▸ **Prompt 1**:
Please read the article on trucking technology below and say whether each statement agrees with it, answering yes or no and quoting the deciding words. (a) CB radios in the 1970s began to change the lonely days of the long-haul driver. (b) GPS software can work out the most efficient route when there are multiple stops. (c) GPS technology adds to the time it takes to plan a route.
▸ **Prompt 2**:
Duplicate part of the article on trucking technology below. Begin at the words "The lonely days" and stop after "type while driving.".
▸ **Prompt 3**:
Go on with the article on trucking technology below, starting after its last sentence.

▸ **Article**:
[BEGIN]

Technology and Today’s Trucking Jobs
Trucking jobs have changed since Del Reeves sang “Highway 40,” Dave Dudley’s “Six Days on the Road,” or even from the days of C.W. McCall’s classic hit “Convoy.” Technology has transformed trucking, just as it has transformed every other industry, and the changes keep coming.
The lonely days of the long-haul driver when calling home meant finding a pay phone at a truck stop began to change with CB radios in the 1970s. Today, truck drivers enjoy satellite radio and mobile phones and instant connections to the Internet. You can communicate with just about anybody anywhere by phone, email or text, as long as you don’t type while driving.
GPS technology takes the drudgery out of planning a route, significantly reducing the time for this task. Plug in your destination and away you go. If you have multiple stops, the software can determine the most efficient route. Traffic updates can help you bypass slowdowns or at least alert you in advance so you can alert customers or headquarters.

[END]

▸ **Data supplied**:
[BEGIN]

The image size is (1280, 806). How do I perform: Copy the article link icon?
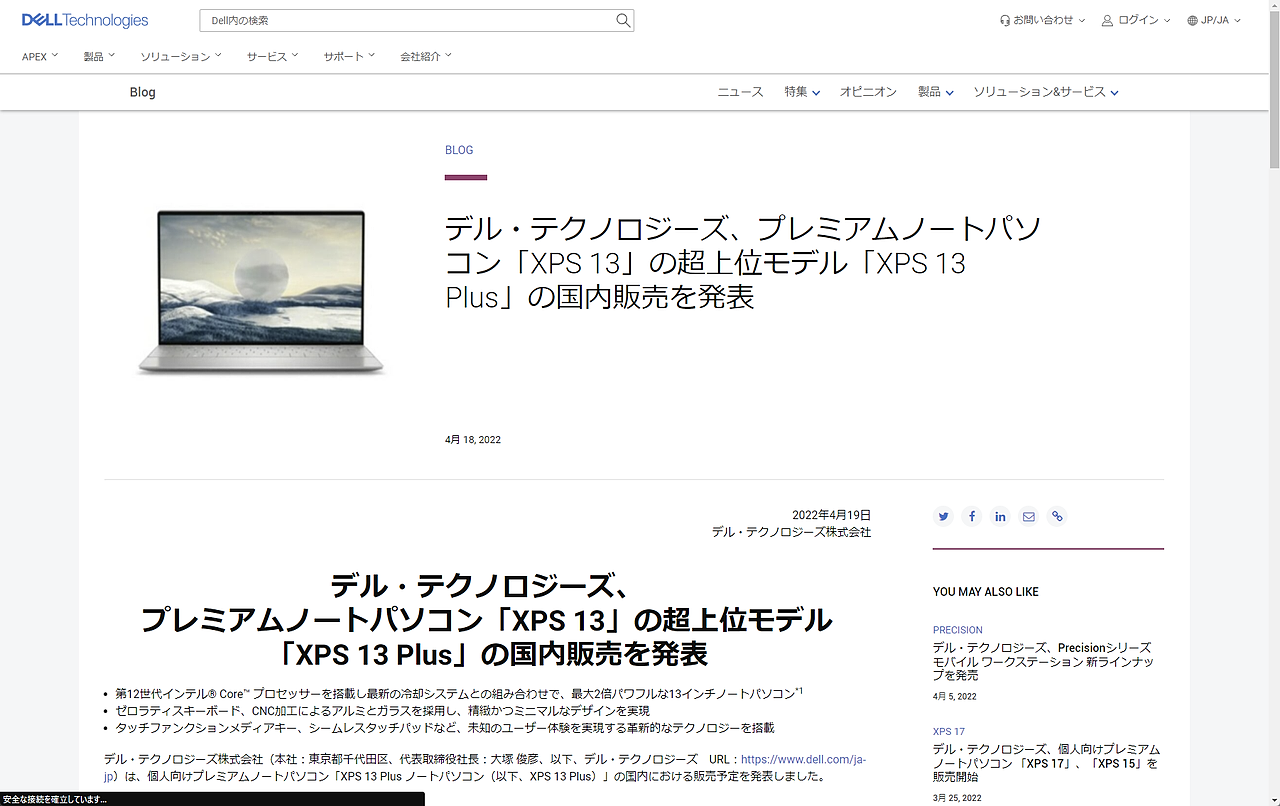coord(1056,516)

[END]
[BEGIN]

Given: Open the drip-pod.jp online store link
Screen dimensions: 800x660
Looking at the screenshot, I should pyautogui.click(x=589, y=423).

[END]

▸ **Expected answer 1**:
(a) Yes: "The lonely days of the long-haul driver when calling home meant finding a pay phone at a truck stop began to change with CB radios in the 1970s."
(b) Yes: "If you have multiple stops, the software can determine the most efficient route."
(c) No: "significantly reducing the time for this task."

▸ **Expected answer 2**:
The lonely days of the long-haul driver when calling home meant finding a pay phone at a truck stop began to change with CB radios in the 1970s. Today, truck drivers enjoy satellite radio and mobile phones and instant connections to the Internet. You can communicate with just about anybody anywhere by phone, email or text, as long as you don’t type while driving.

▸ **Expected answer 3**:
The days of filling in paper log sheets to record every fifteen-minute interval was almost as important as driving have gone the way of the rotary dial telephone. Most fleets offering trucking jobs today have electronic onboard recorders to track driver activity. EOBRs have tons of advantages for drivers; EOBRs mean more miles and more miles on the road means more dollars in the pocket. EOBRs also provide quick roadside inspections, paperless operations, which means less headaches, and a guaranteed error free log, which means gold stars for the driver!
Increased knowledge about driving habits can help fleets decide who might need additional training and what that training ought to cover. More efficient driving saves fuel, and cutting fuel costs increases everybody’s profits.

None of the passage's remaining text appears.